Jennifer Koh and Davóne Tines, ”Everything Rises” | Credit: David Bazemore

This innovative program commissioned by UCSB Arts & Lectures offered the audience an opportunity to see what lies behind the facade of classical performance for two of the most original artists in contemporary music. Jennifer Koh, fresh off winning a Grammy for Best Classical Instrumental Solo, and Davóne Tines, one of the most in-demand performers in opera, have been working on Everything Rises for six years. 

The piece began with a moment that recalled the one six years ago when the pair first met eyes backstage in Paris while rehearsing a work by Kaija Saariaho. Locking eyes in what they described as a “connecting glance,” Koh and Tines began a dialogue that led them to discover multiple parallels in their experiences as people of color participating in the highly disciplined world of classical music performance. 
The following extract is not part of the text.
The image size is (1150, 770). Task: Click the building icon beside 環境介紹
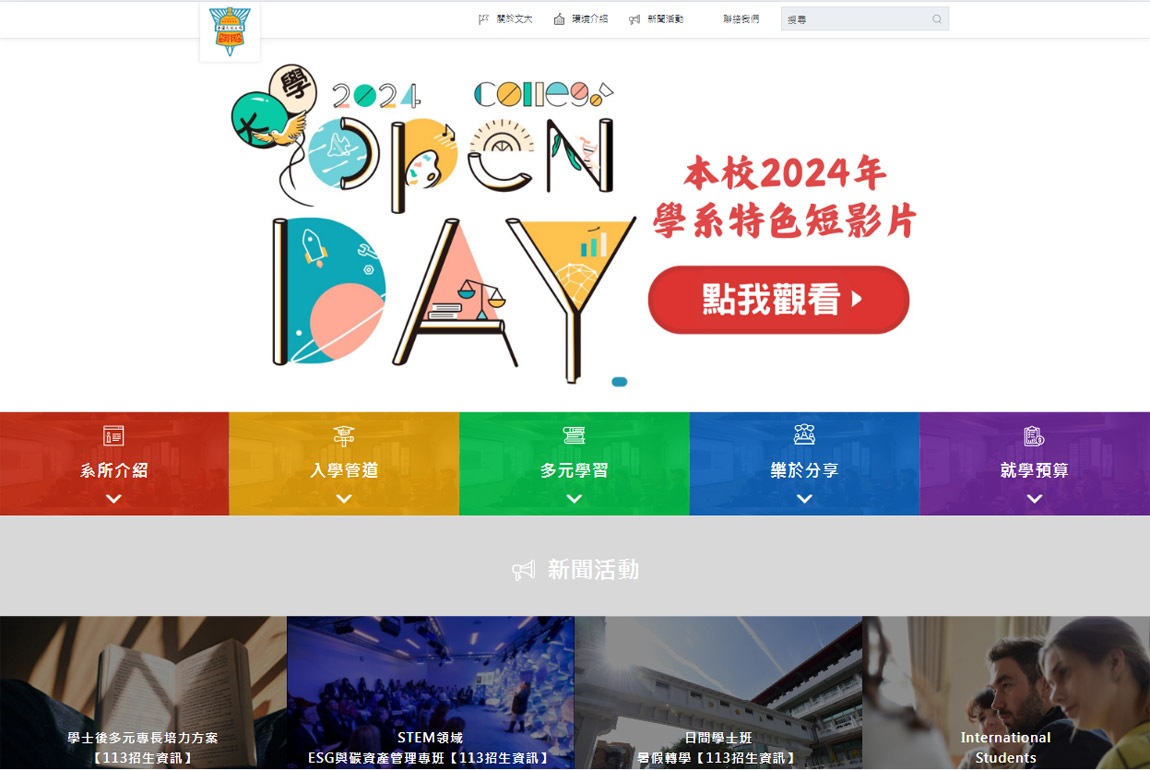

In the show, this moment follows the projection of a video of the young Koh’s prize-winning performance at an international Tchaikovsky competition. As the mature violinist stands by, observing her younger self, Tines joins her on stage, dressed in the traditional black-tie worn by virtually all classical musicians. Koh wears a gown, the equally standard apparel for female classical performers. Later in the evening, once the journey to revelation has begun, Tines reappears in a dress that’s cut to mirror the one that Koh is wearing. This costume choice is only the beginning of what pours forth about these performers and how they feel most comfortable. 


This edition of ON Culture was originally emailed to subscribers on April 12, 2024. To receive Leslie Dinaberg’s arts newsletter in your inbox on Fridays, sign up at independent.com/newsletters.


After some achingly beautiful music by composer Ken Ueno, part two of Everything Rises used video to tell the parallel stories of Koh’s mother, Gertrude Soonja Lee Koh, and Tines’s grandmother, Alma Lee Gibbs Tines. These women suffered through devastating periods of historical displacement, Alma Tines as a subject of discrimination and a witness to lynching in the Jim Crow American South, and Soonja Koh as a refugee from the Korean War. 

By deftly weaving together first-person video and audio from their ancestors with blunt lyrics and powerful music in songs like “A Story of the Moth” and “Alma’s Song,” Koh and Tines stripped away the convention of polite distance between performers and their audience. The refrain “dear white people” in “Moth” hit particularly hard, imbued with an acidic irony. 

The evening’s finale, a version of the Billie Holiday song “Strange Fruit” as passionately reimagined by Ueno for Tines, set the entire experience within the larger context of the civil rights movement and the exploitation of musicians of color. A concluding original song, “Better Angels,” offered a ray of hope with the lines, “the sweep of history is long / an arc that bends towards the light.”